Les ondes électromagnétiques présentent un risque potentiel pour la santé des riverains, reconnu par l’OMS, et en l’absence de certitudes scientifiques en la matière, les pouvoirs publics ont l’obligation d’agir en vue de prévenir l’exploitation d’installation potentiellement nocives tant que leur innocuité ne serait pas établie scientifiquement.

Précisions en effet, que les juridictions administratives ont déjà été appelées à considérer un risque grave et plausible pour la santé des habitants d’une maison pourtant située à environ 280 mètres des émetteurs d’ondes électromagnétiques (château d’eau de Roeser) de puissances à l’entrée des antennes inférieures à ce qui est désormais prévu sur le site litigieux. Cette affaire a d’ailleurs donné lieu à un long contentieux et à des annulations répétées des arrêtés d’exploitation adoptés par rapport au site en question.

Or, en l’espèce, il est encore temps d’éviter des contentieux par rapport à chaque opérateur qui souhaiterait venir à l’avenir s’implanter sur le pylône litigieux.

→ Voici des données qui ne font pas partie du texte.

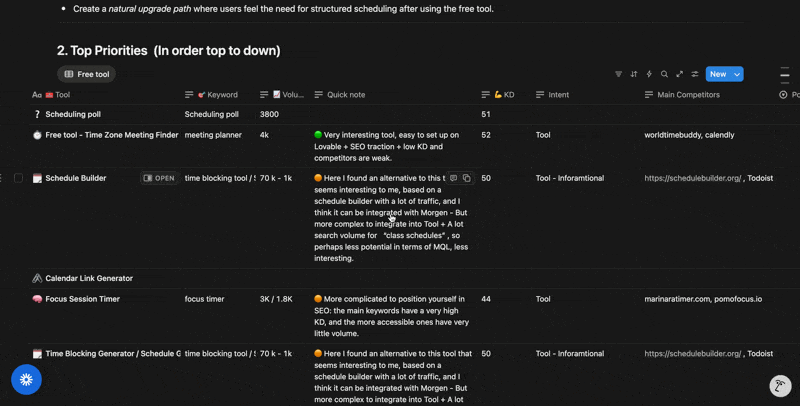Image resolution: width=800 pixels, height=406 pixels.
Task: Select the Free tool view tab
Action: (x=86, y=74)
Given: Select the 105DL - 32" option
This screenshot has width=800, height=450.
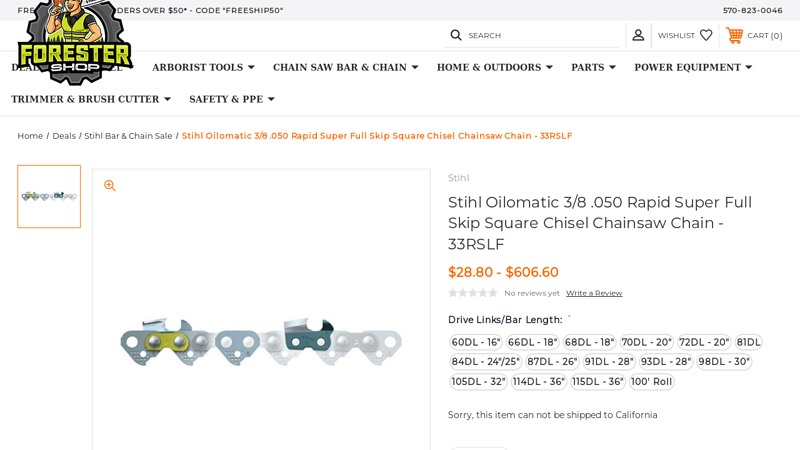Looking at the screenshot, I should 476,381.
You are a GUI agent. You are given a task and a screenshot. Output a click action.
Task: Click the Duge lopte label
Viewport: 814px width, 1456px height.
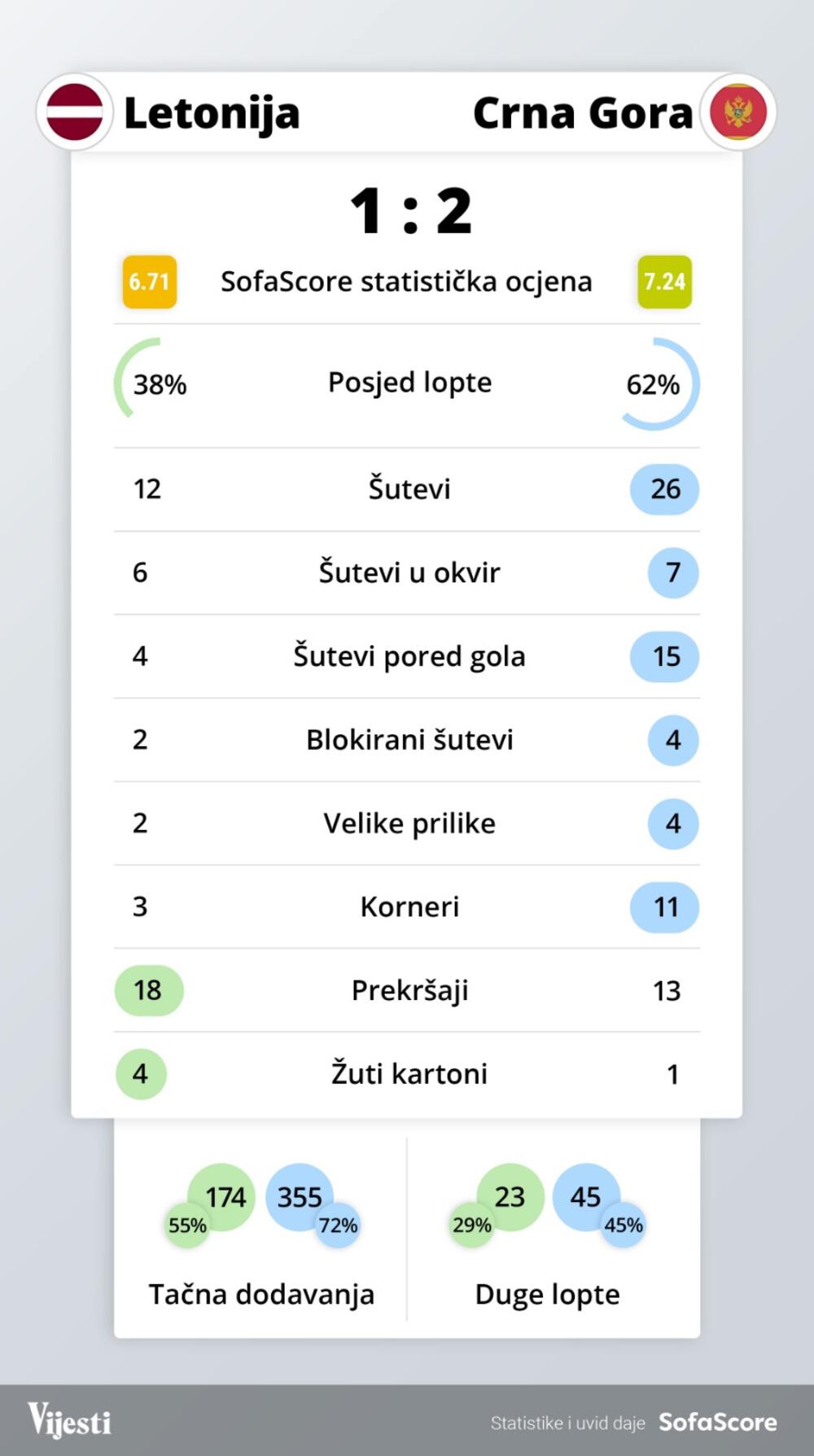pyautogui.click(x=547, y=1294)
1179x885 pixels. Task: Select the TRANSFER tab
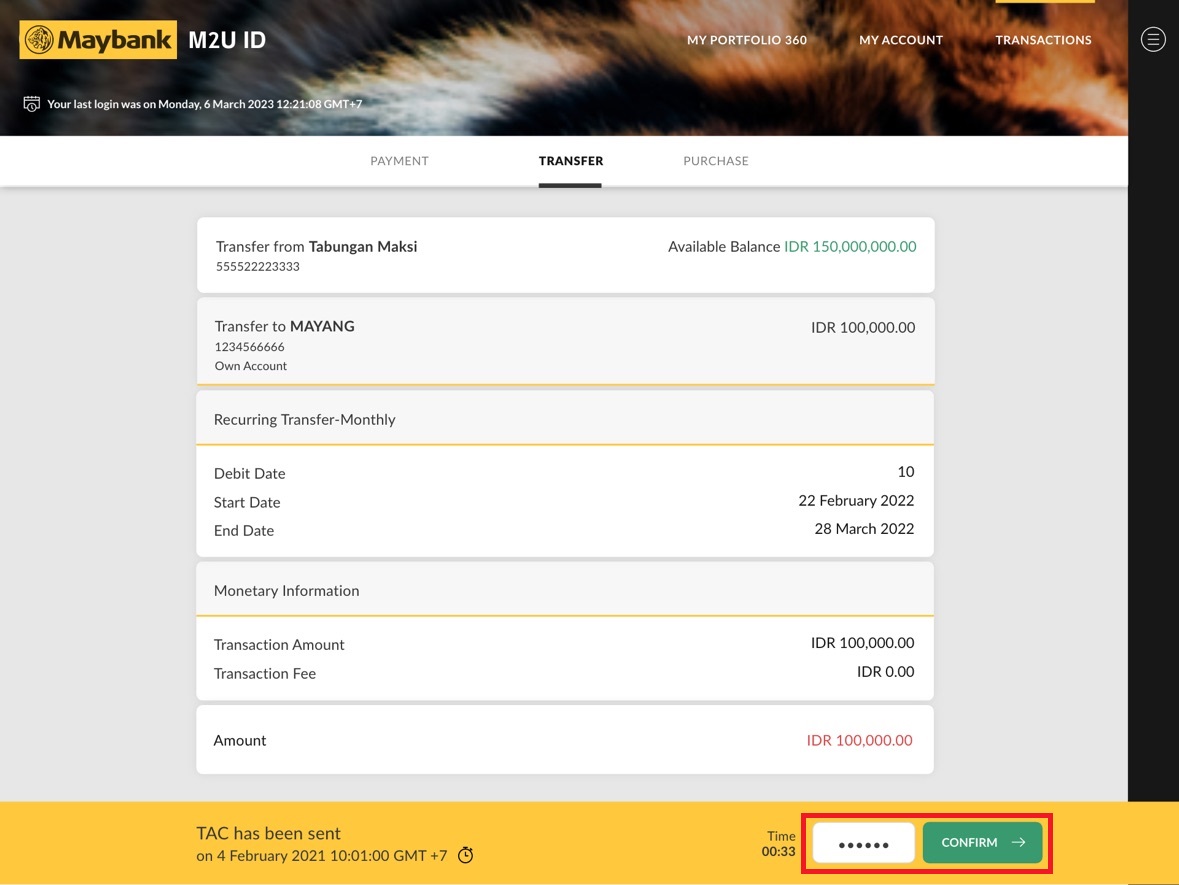(570, 161)
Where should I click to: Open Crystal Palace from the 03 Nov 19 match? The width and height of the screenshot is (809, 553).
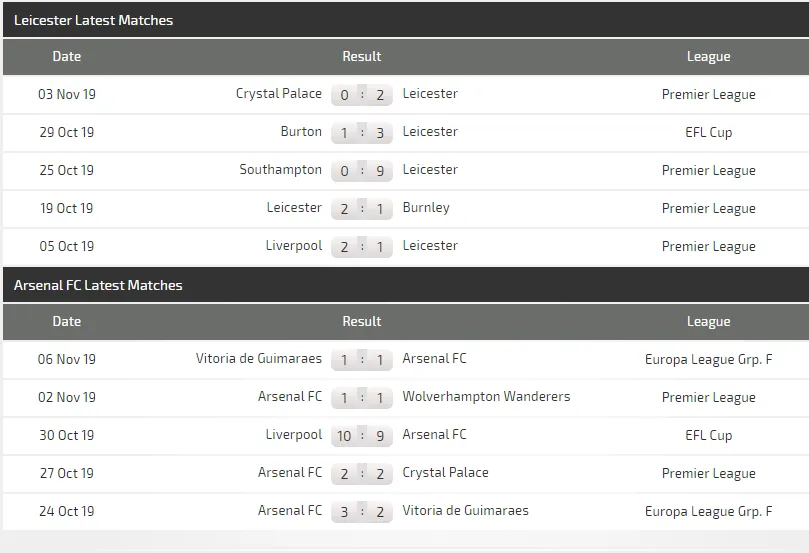click(278, 94)
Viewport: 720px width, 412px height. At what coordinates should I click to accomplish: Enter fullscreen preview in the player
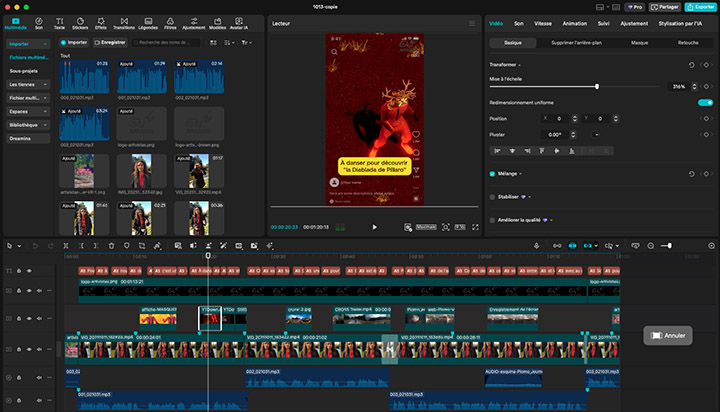[x=475, y=227]
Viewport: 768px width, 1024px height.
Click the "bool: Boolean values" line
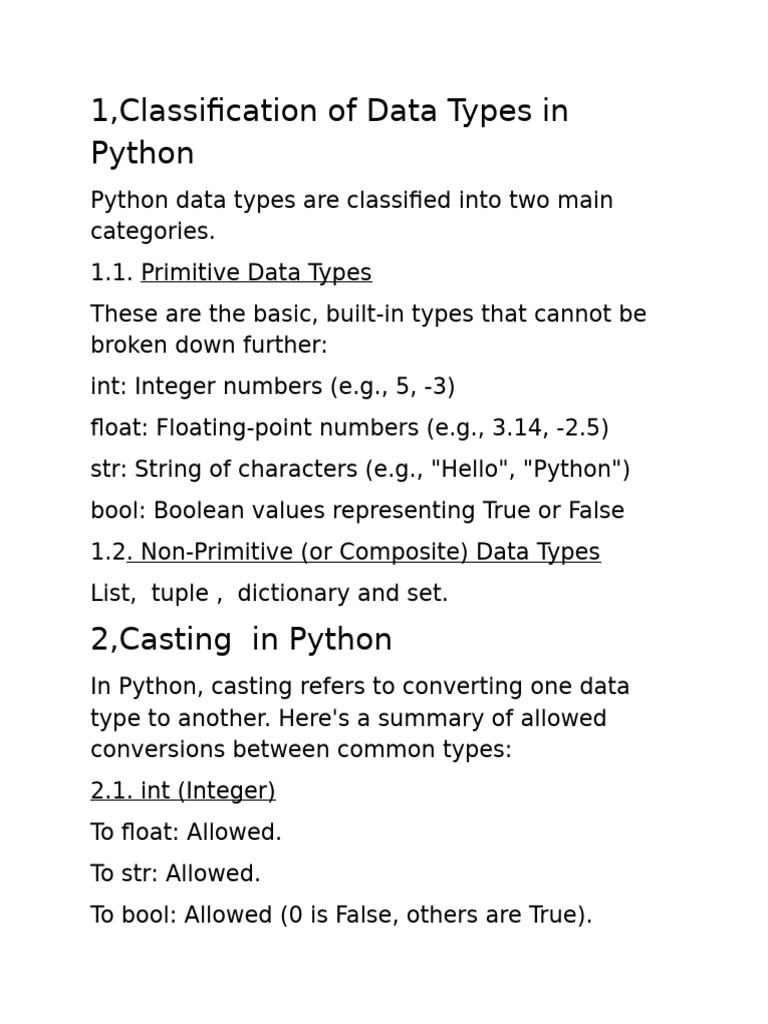[x=357, y=510]
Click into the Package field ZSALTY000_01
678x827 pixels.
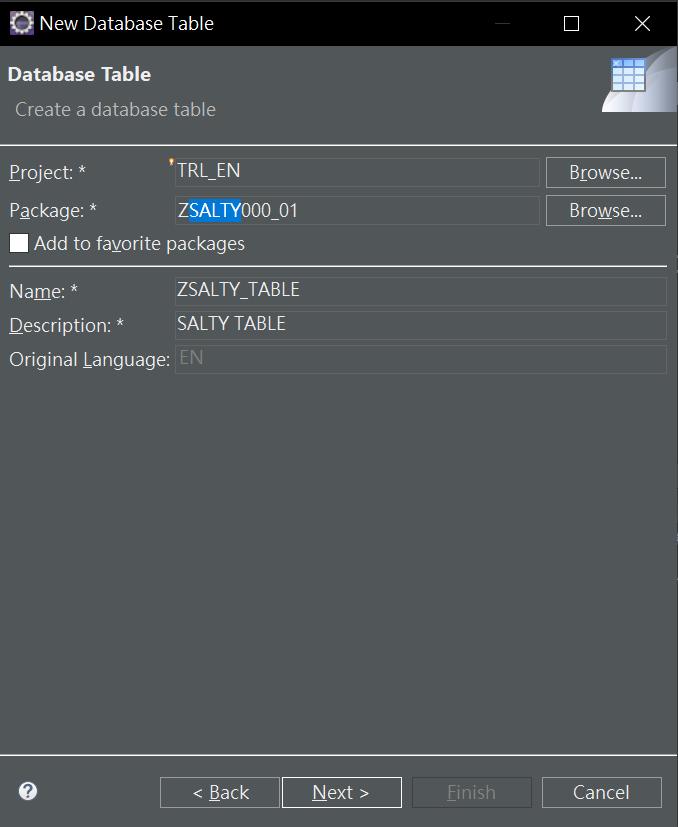tap(357, 210)
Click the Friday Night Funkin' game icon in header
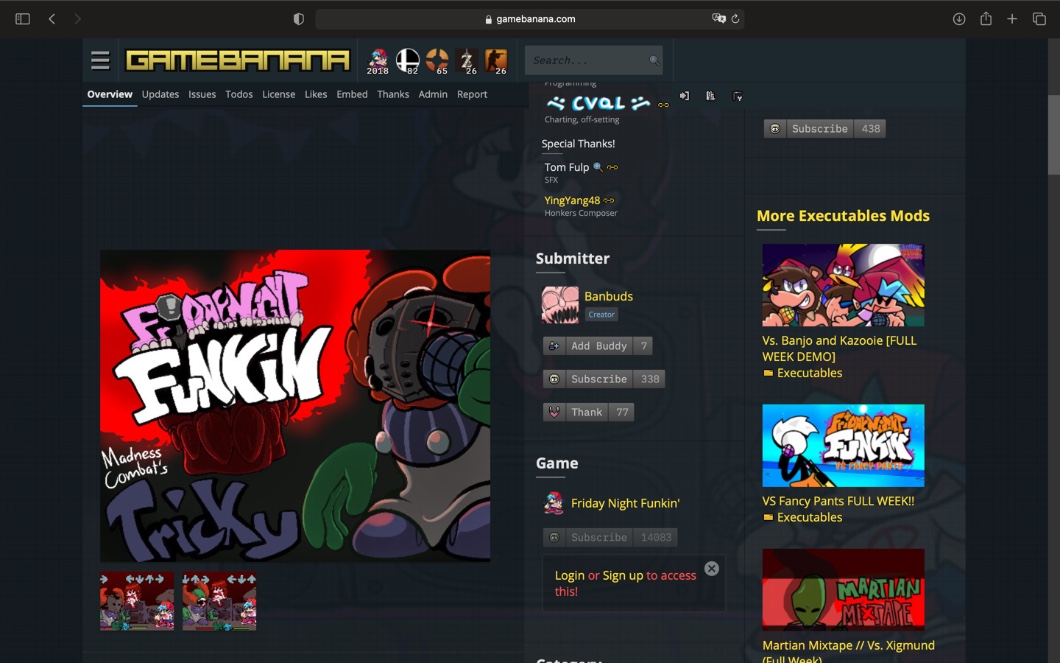1060x663 pixels. 378,60
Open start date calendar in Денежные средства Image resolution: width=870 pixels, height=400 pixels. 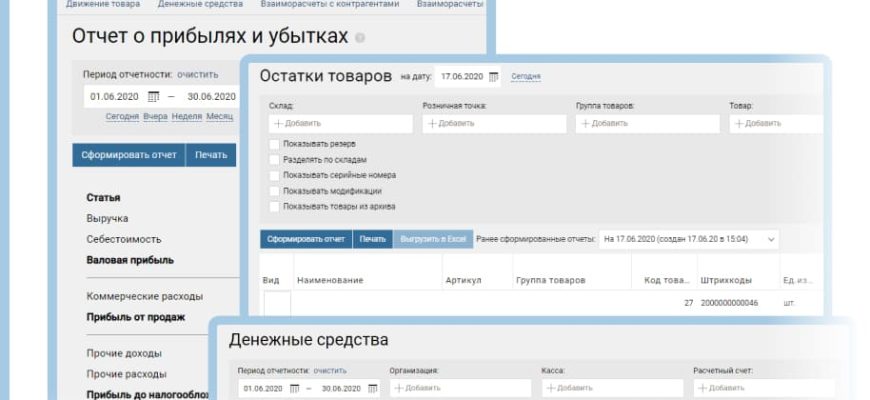[294, 388]
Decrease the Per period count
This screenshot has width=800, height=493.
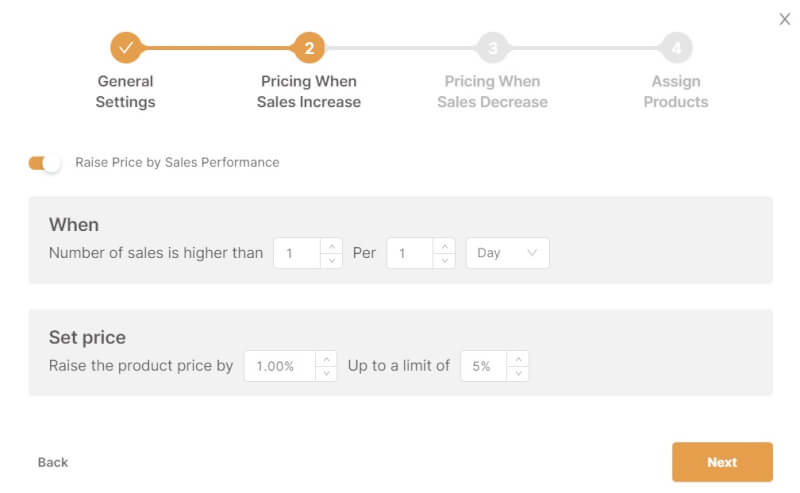pyautogui.click(x=444, y=260)
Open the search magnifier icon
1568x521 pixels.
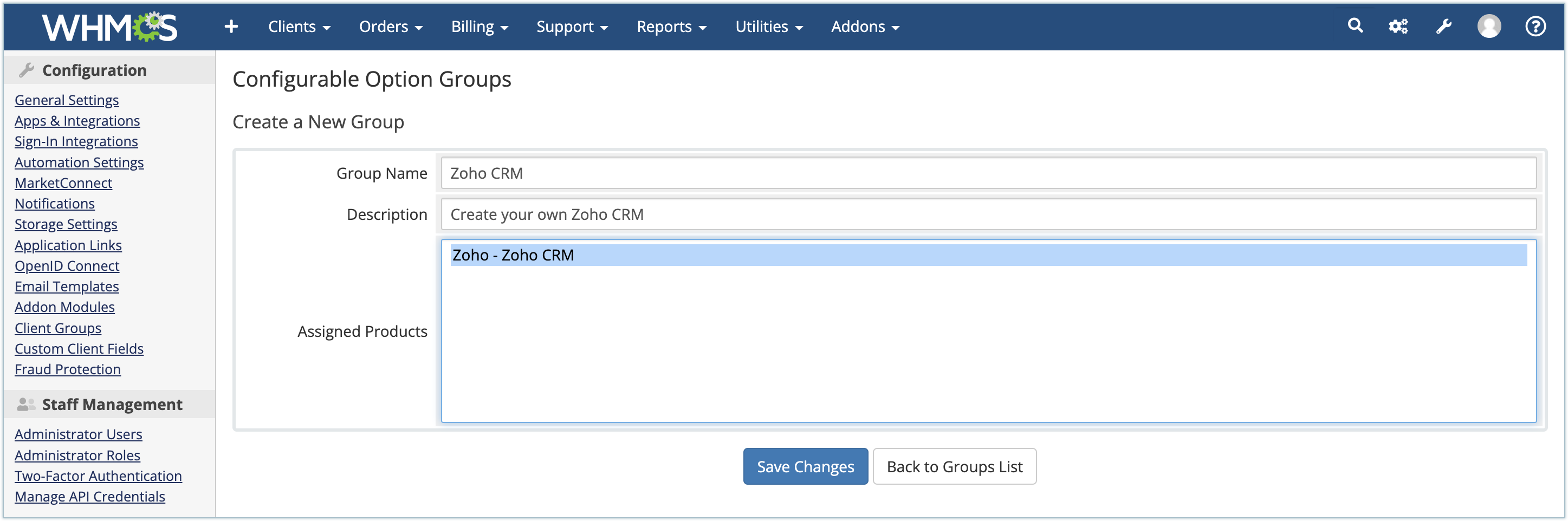click(x=1355, y=25)
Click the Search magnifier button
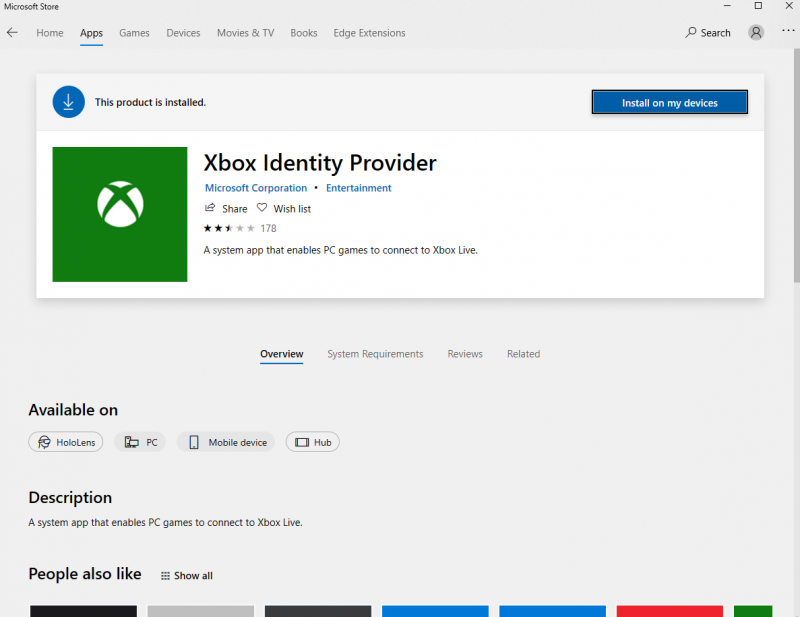 point(708,33)
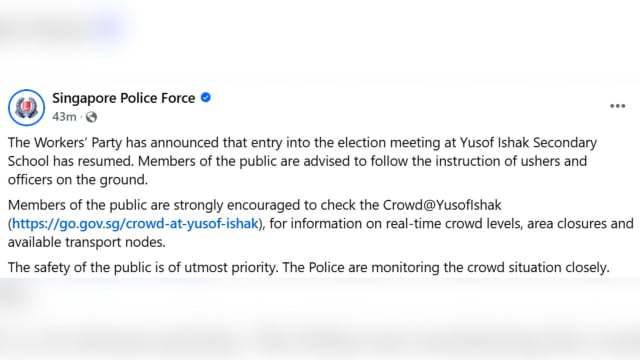Click the globe public-audience icon
Viewport: 640px width, 360px height.
[91, 117]
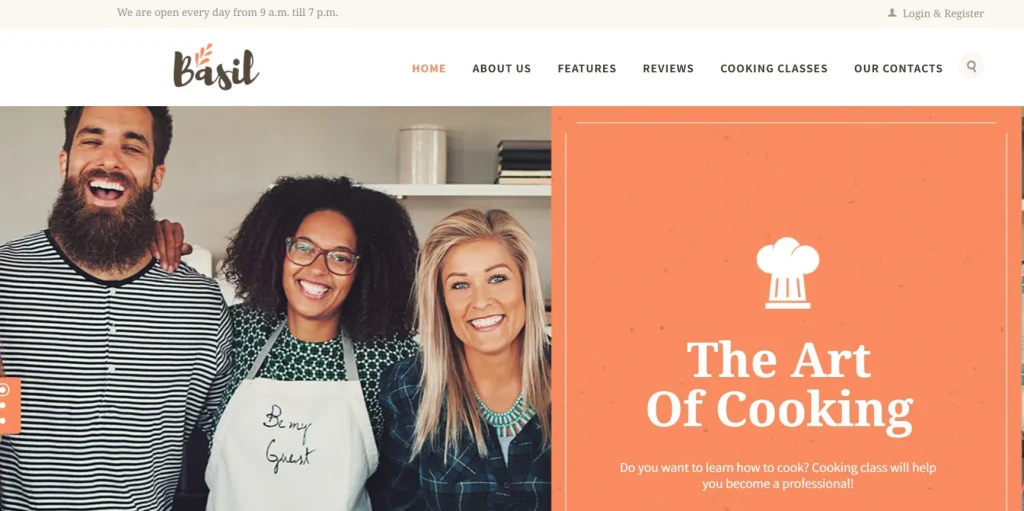Click the Login & Register link
Screen dimensions: 1024x511
tap(943, 13)
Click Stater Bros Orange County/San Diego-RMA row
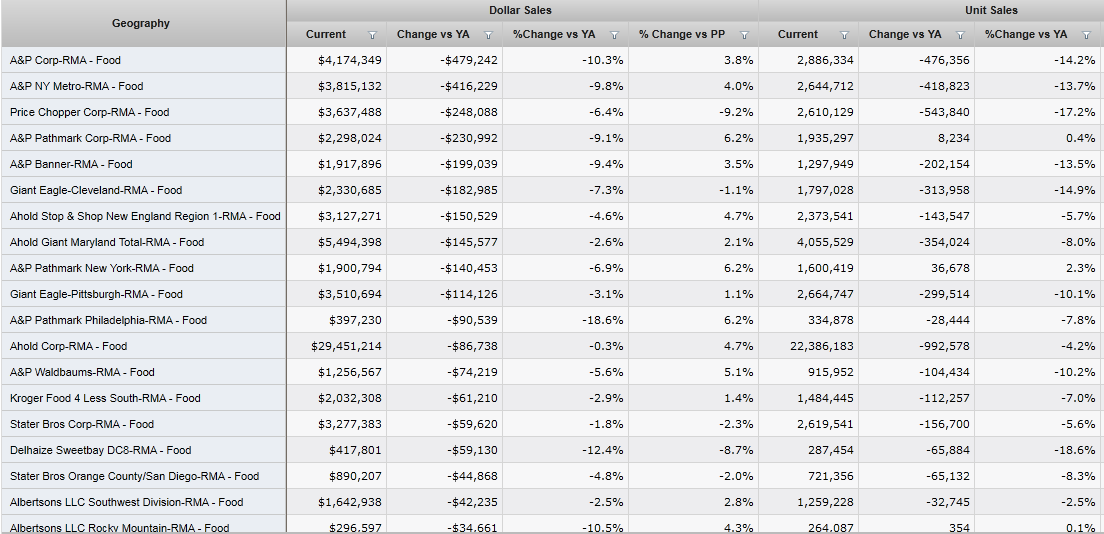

Le choix du site de construction et d’exploitation futur est en ce sens déterminant.

Mes clients déplorent que dans ce choix de l’implantation du nouveau site, aucune appréciation du rapport risque-avantage n’ait été pris en compte, eu égard à la distance minimale entre celui-ci et les premières habitations, tandis que les nuisances évaluées individuellement, opérateur par opérateur, vont dans les faits se cumuler, avec pour conséquence un dépassement inévitable des valeurs limites d’émission (3 v/m).

En l’état, le choix du site retenu ne laisse donc pas d’autre possibilité pour mes clients que de quereller l’ensemble des décisions administratives nécessaires à son fonctionnement, ce qu’ils vont bien entendu s’empresser de faire.

*** Je vous prie de considérer la présente comme un recours gracieux contre votre décision du 14 novembre 2022 en vertu de l’article 13 de la loi modifiée du 21 juin 1999 portant règlement de procédure devant les juridictions administratives, en vous invitant à réexaminer les alternatives proposées.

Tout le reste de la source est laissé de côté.